» WRITTEN PROBLEM
Count the lines below that contain the string "Viewport" and reply with only that number.

» INFORMATION GIVEN
···

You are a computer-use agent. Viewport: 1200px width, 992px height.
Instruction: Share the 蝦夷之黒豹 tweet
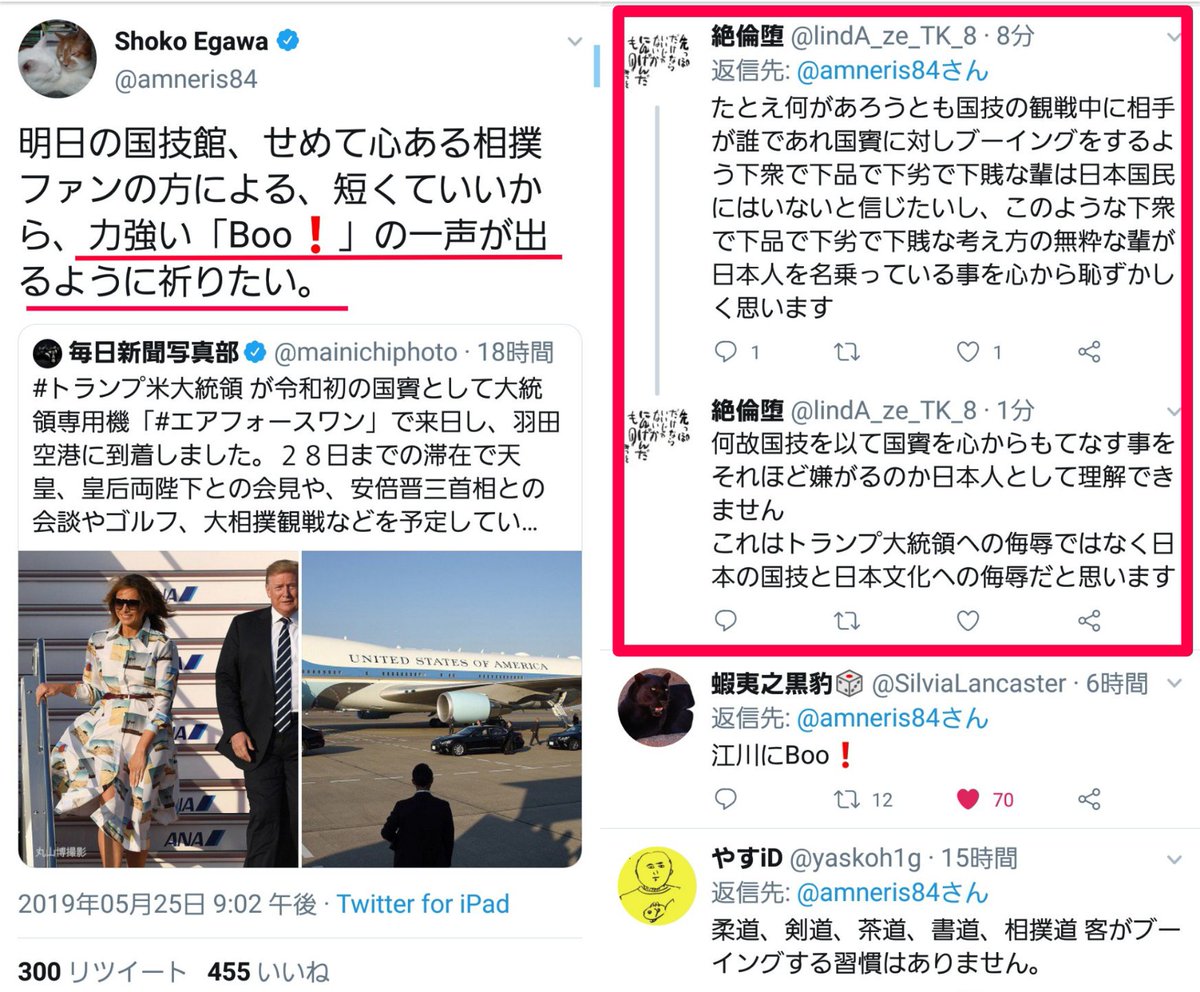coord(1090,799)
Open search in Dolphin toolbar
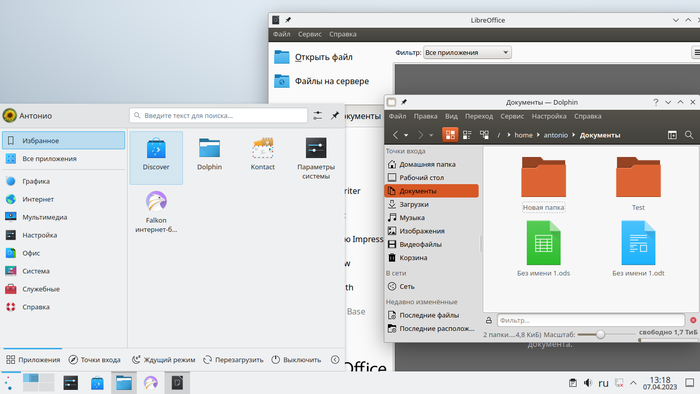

···

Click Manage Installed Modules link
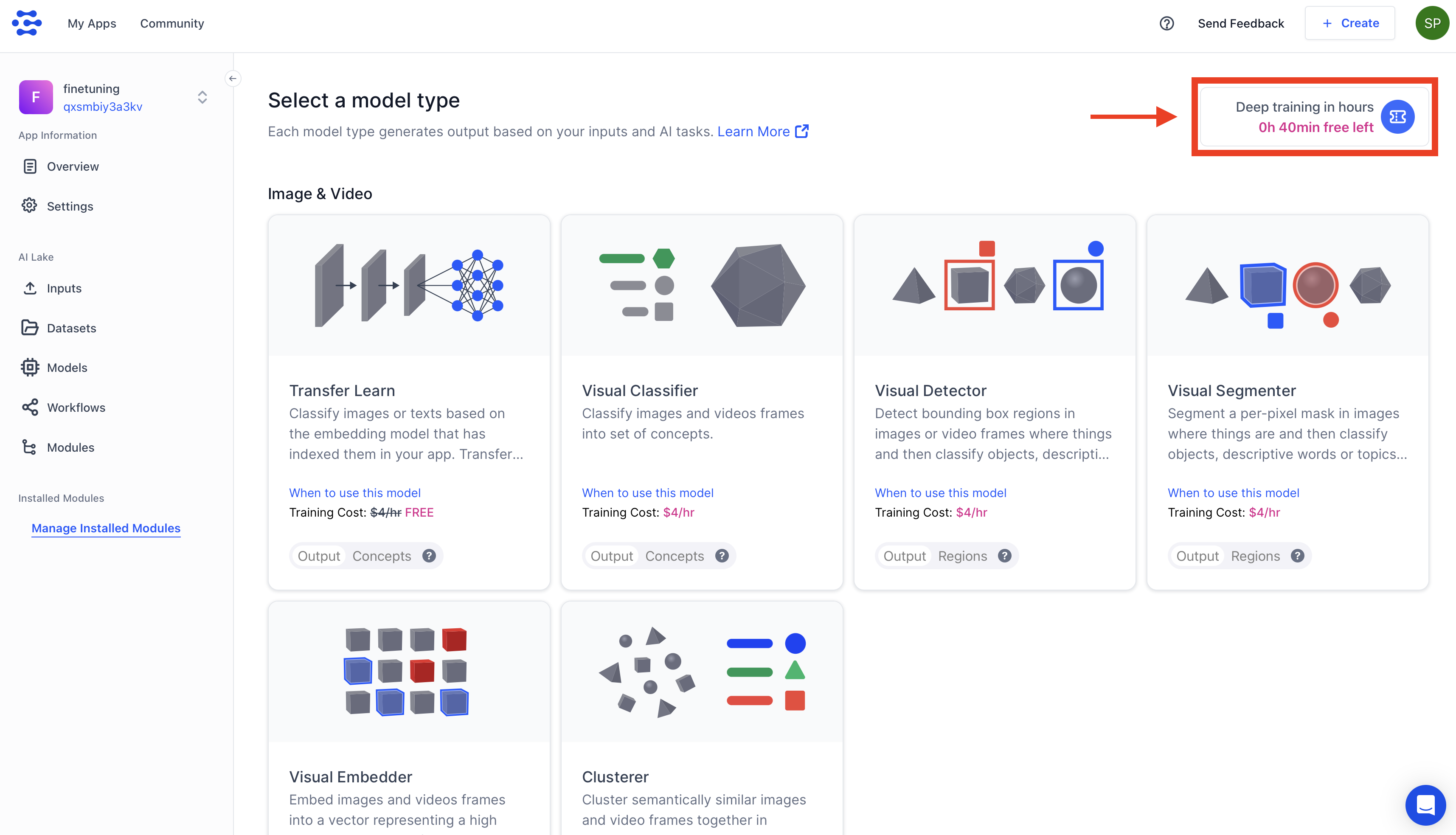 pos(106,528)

···

» FINAL ANSWER
1